In recent years, sodium-dependent glucose transporters 2 (SGLT-2) inhibitors have been shown to be renoprotective and have been used in clinical practice, leading to a new dawn in the treatment of DN [6]. SGLT-2 inhibitors are a new type of non-insulin-dependent hypoglycemic agents, which mainly exert hypoglycemic effects by blocking glucose reabsorption in proximal tubules and promoting urinary sugar excretion [7, 8]. In addition to lowering blood glucose, SGLT-2 inhibitors have been shown to reduce cardiovascular events in previous clinical trials [9,10,11]. Meanwhile, secondary outcomes and exploratory analyses of these clinical trials showed that SGLT-2 inhibitors could improve renal regression [9,10,11], but there are some uncertainties about the renoprotective effects of SGLT-2 inhibitors, and further in-depth studies on their mechanisms of action are needed.
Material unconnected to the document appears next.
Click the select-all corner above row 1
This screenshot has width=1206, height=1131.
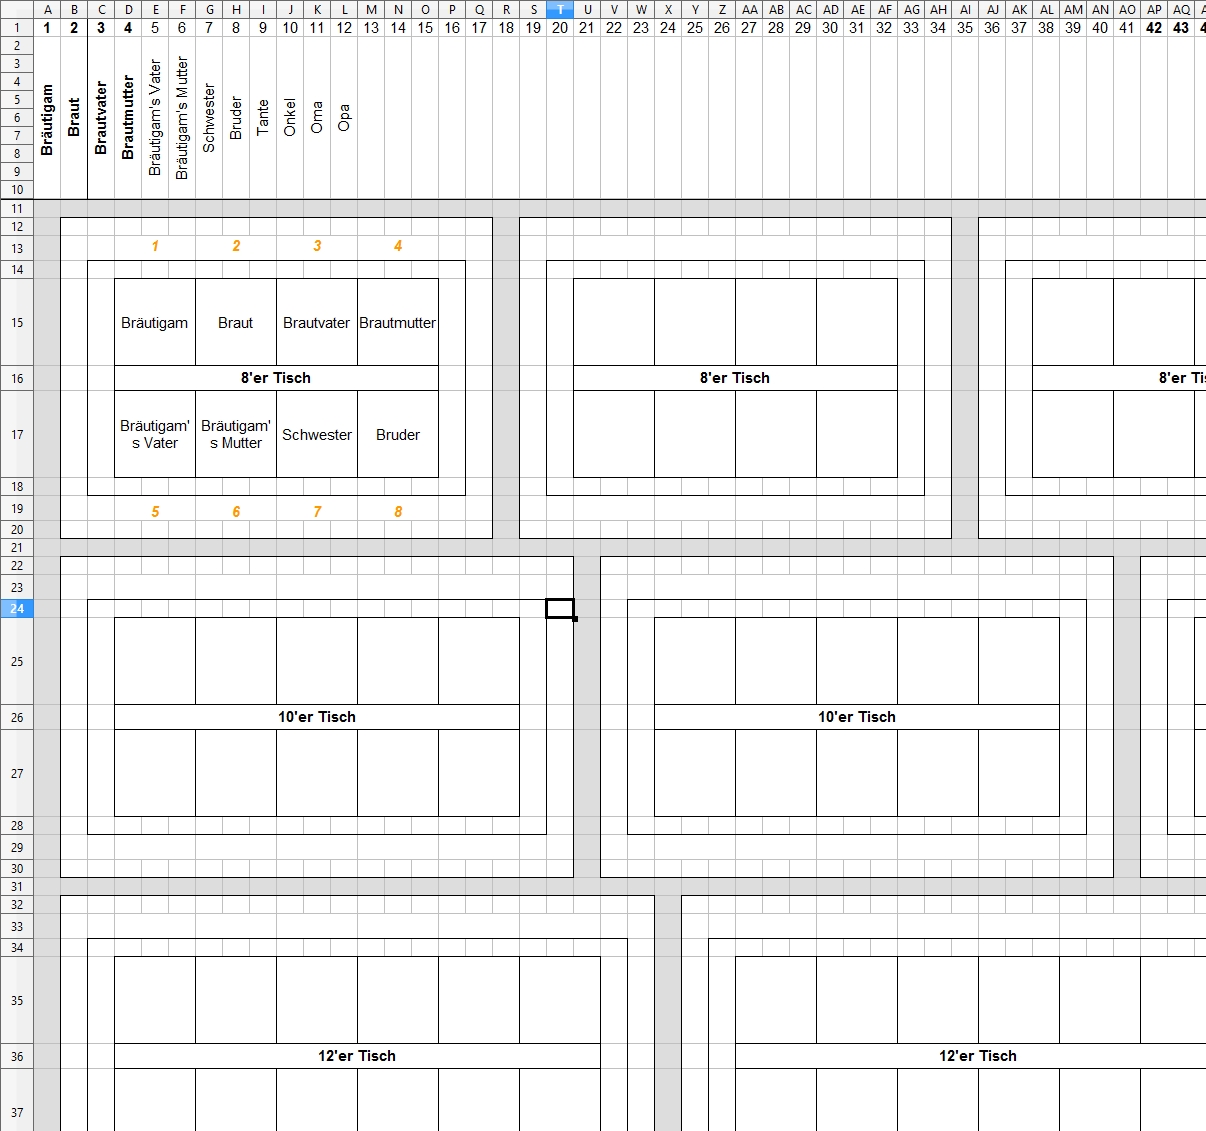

A large number of studies have shown that the pathogenesis of DN is closely related to the inhibition of autophagy and the deposition of extracellular matrix (ECM) in renal cells [12, 13]. Studies have shown that cellular autophagy is a self-protective mechanism to maintain the self-stabilization of the intracellular environment, and its main role is to remove and degrade damaged organelles and excess biomolecules [14, 15]. In diabetes mellitus, the autophagy function of renal cells is inhibited due to the high glucose environment, which leads to damaged organelles and cytotoxic substances in renal cells that can not be removed in a timely and effective manner, which affects the normal function of the cells, and then causes renal injury [16, 17]. Therefore, autophagy has become a new target for the treatment of diabetic nephropathy [18, 19].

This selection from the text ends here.